#### [Data shown]
*** Begin section ***

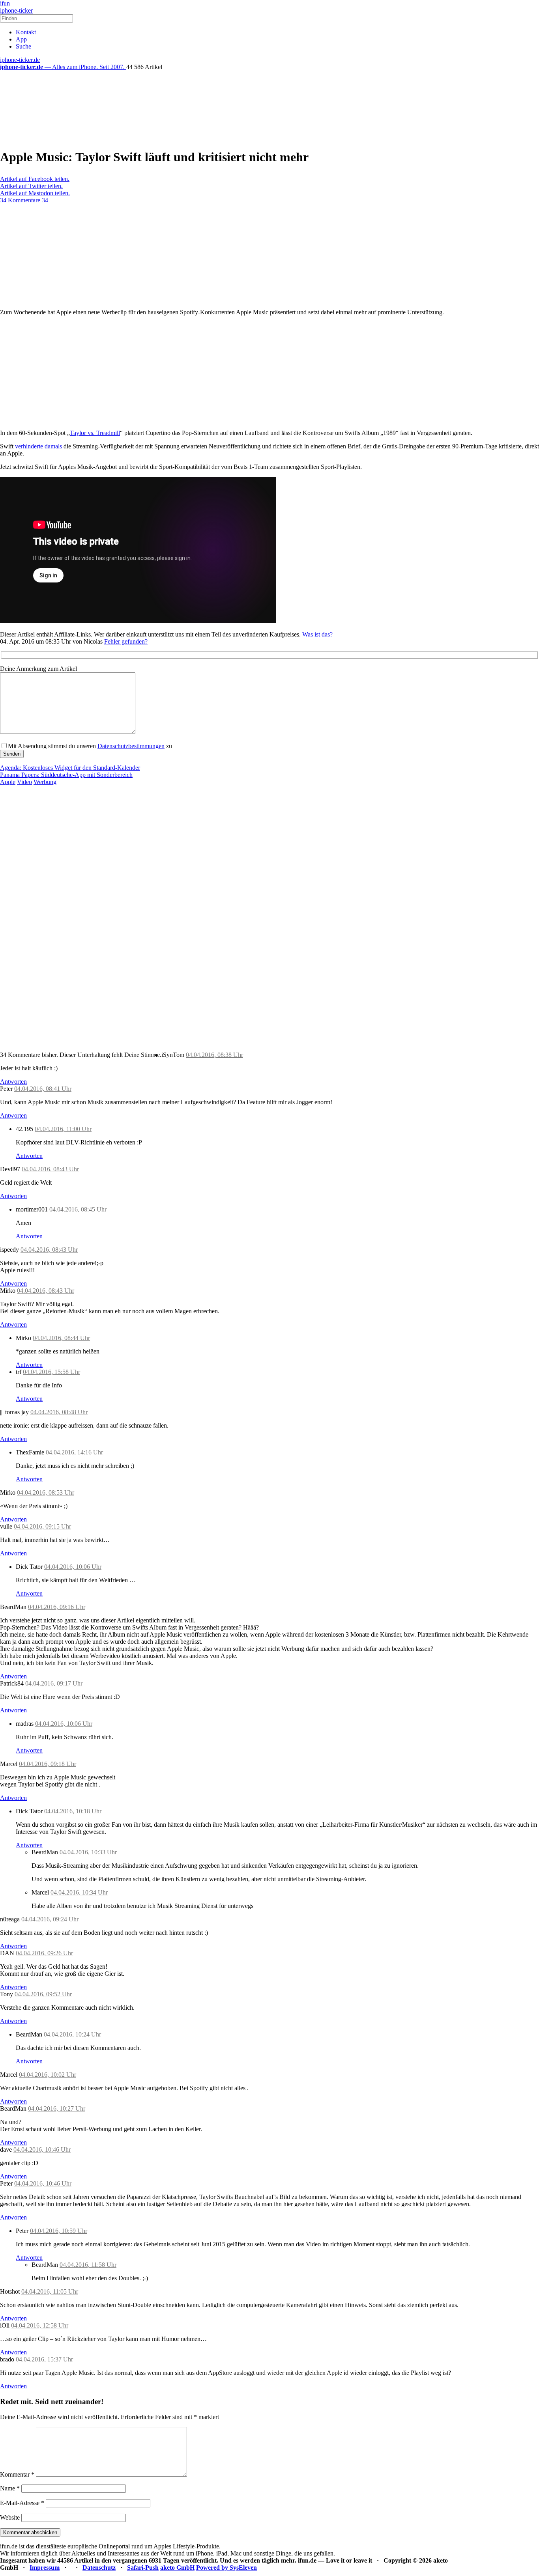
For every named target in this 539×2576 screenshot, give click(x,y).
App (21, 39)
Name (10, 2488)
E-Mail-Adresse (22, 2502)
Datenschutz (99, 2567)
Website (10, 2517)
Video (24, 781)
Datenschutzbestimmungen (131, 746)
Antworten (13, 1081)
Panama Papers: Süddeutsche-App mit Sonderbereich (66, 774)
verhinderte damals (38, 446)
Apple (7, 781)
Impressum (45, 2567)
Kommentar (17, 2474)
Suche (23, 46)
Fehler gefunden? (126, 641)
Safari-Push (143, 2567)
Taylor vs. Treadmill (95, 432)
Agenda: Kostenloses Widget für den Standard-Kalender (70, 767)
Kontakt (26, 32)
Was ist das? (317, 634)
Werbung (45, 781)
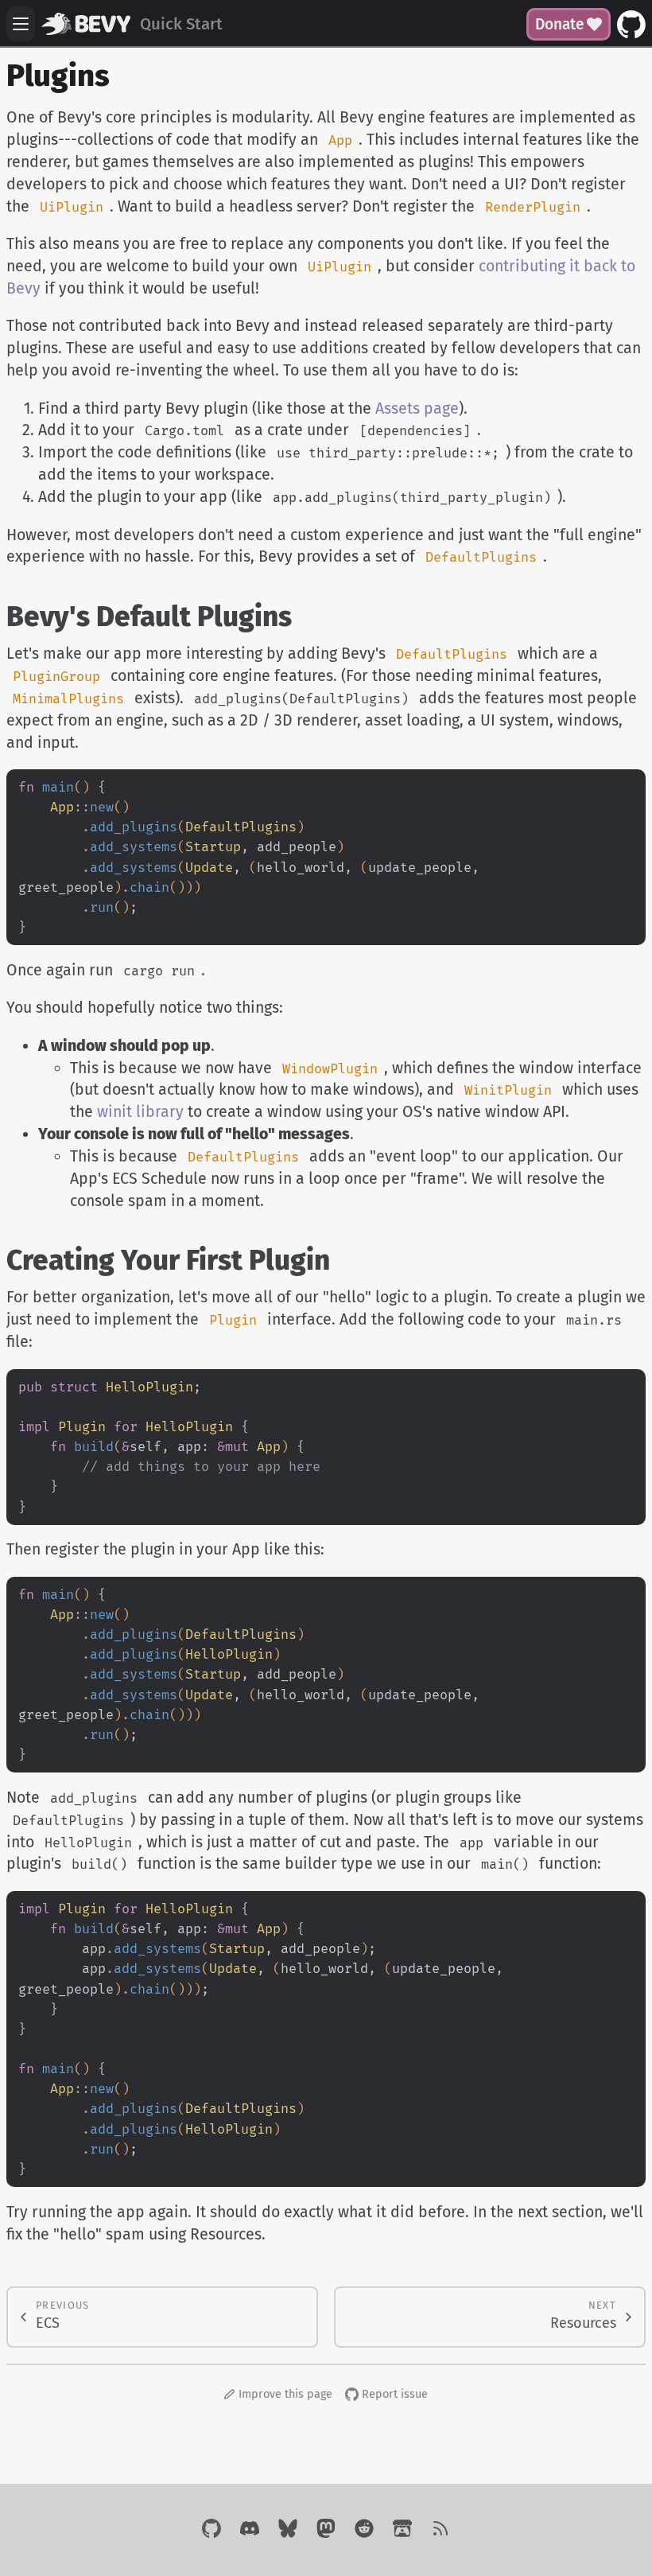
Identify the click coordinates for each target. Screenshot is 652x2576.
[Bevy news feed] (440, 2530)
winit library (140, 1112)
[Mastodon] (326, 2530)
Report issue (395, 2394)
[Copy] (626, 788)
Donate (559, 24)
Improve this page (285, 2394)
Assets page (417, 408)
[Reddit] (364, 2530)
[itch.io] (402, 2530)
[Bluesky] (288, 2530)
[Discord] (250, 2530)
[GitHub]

*** End section ***
*** Begin section ***

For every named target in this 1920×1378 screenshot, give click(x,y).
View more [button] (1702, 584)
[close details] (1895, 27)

*** End section ***
*** Begin section ***

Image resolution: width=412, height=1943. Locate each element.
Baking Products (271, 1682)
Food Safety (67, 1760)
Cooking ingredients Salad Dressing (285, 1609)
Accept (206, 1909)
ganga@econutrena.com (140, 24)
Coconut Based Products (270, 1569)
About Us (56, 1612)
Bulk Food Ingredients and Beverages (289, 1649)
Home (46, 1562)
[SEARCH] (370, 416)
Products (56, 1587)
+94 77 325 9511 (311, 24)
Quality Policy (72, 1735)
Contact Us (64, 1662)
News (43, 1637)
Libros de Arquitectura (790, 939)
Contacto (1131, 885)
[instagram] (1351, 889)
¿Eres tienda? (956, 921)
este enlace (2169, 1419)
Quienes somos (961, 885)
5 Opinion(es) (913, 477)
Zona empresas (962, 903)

*** End section ***

#### [Task]
Repeat, word for word, the lines above between the line holding "Impressum (45, 2567)" and the line holding "Werbung (45, 781)", inclusive; omit everything else.

#### [Answer below]
Impressum (45, 2567)
Kommentar (17, 2474)
Suche (23, 46)
Fehler gefunden? (126, 641)
Safari-Push (143, 2567)
Taylor vs. Treadmill (95, 432)
Agenda: Kostenloses Widget für den Standard-Kalender (70, 767)
Kontakt (26, 32)
Was ist das? (317, 634)
Werbung (45, 781)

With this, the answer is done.